From RSS Feed: Streams can be derived from internal or external RSS feeds. GroveStreams allows for a simple filter to be applied to RSS feed results so that certain values can be extracted from a feed.
RSS feeds are a popular way of bringing external data into GroveStreams for mashing up with other streams. Many RSS feeds are available on the Internet including:
Weather data Stock quotes Currency Exchange Rates External, 3rd party sensor data
GroveStreams updates RSS derived streams hourly.
From Aggregation:
Streams can be derived
from aggregating two or thousands other streams. Calculate
statistics such as the maximums, minimums, sums, averages and gap
counts for each interval in the aggregation time range. Aggregation
is started manually or it can be scheduled to run periodically since
it can be a lengthy process.
From Expression:
A Derived expression stream
is calculated from any other component streams within an
organization. Calculations can occur as data arrives from API calls or it can occur periodically, usually one to three minutes, for large batch calculations. Derivation only happens when dependents have data available for
the time period being calculated. Different stream roll-up cycles
and interval offsets can be used inside a derivation expression.

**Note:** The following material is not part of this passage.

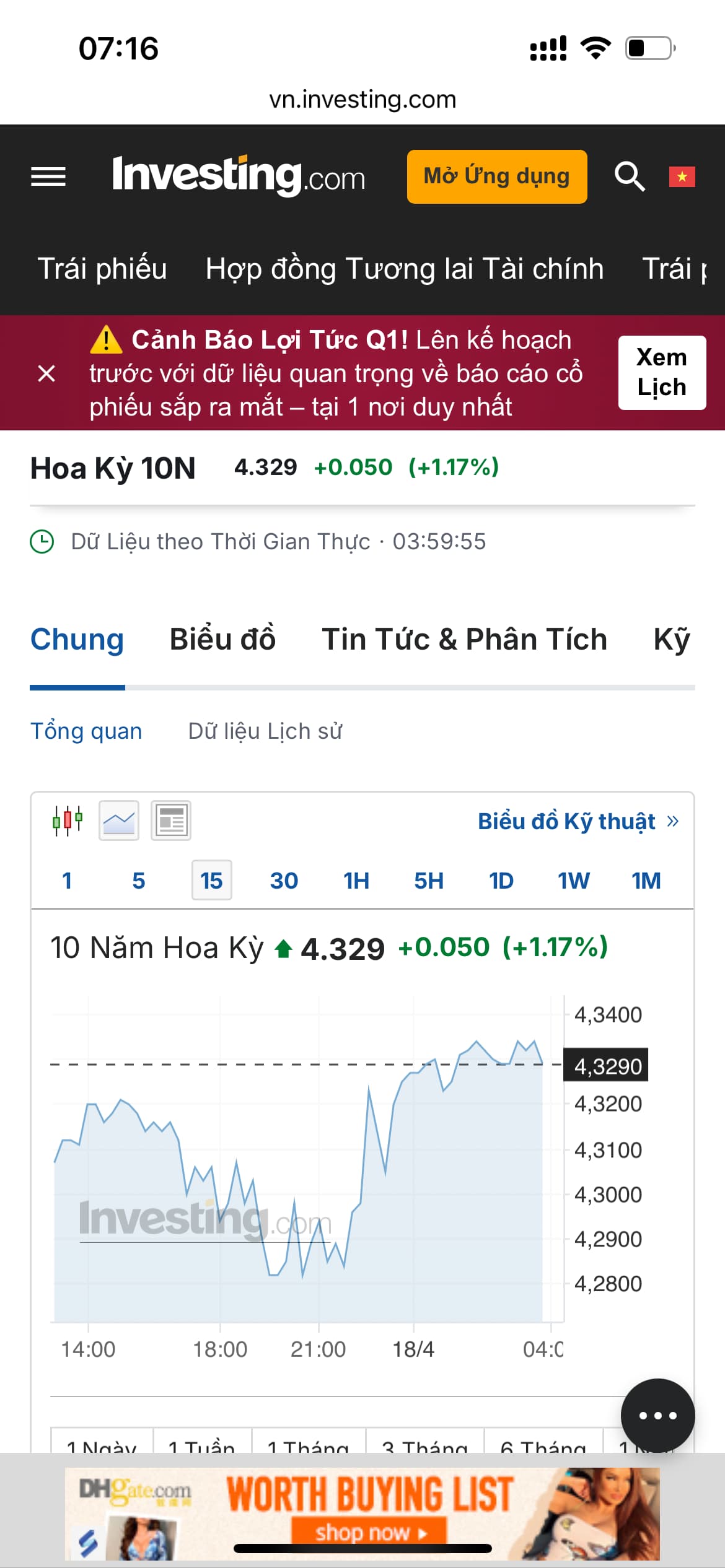Tap the Investing.com logo

pyautogui.click(x=239, y=176)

Derived streams are just like other streams except that their feed data is derived by the GroveStreams' derivation engine. They can be graphed and monitored in dashboards and such. Derived streams can be derived from other derived streams.
Expression variables are streams. If a variable is an interval stream, then the user can choose the interval offset for that variable. For example, if an hourly interval with a time span of 2:00 pm to 3:00 pm is being calculated, a dependent variables' offset can be set to -1 and that variables' data for time span 1:00 pm to 2:00 pm will be used in the calculation. Offsets are useful for things like calculating rolling averages or comparing monthly costs.
Expressions can contain any stream data types, conditional "if" operators (<=,>=, <,>, !=, ==, &&, ||) and many functions (i.e., trig functions, log functions, exponents, absolute value, random number and many more).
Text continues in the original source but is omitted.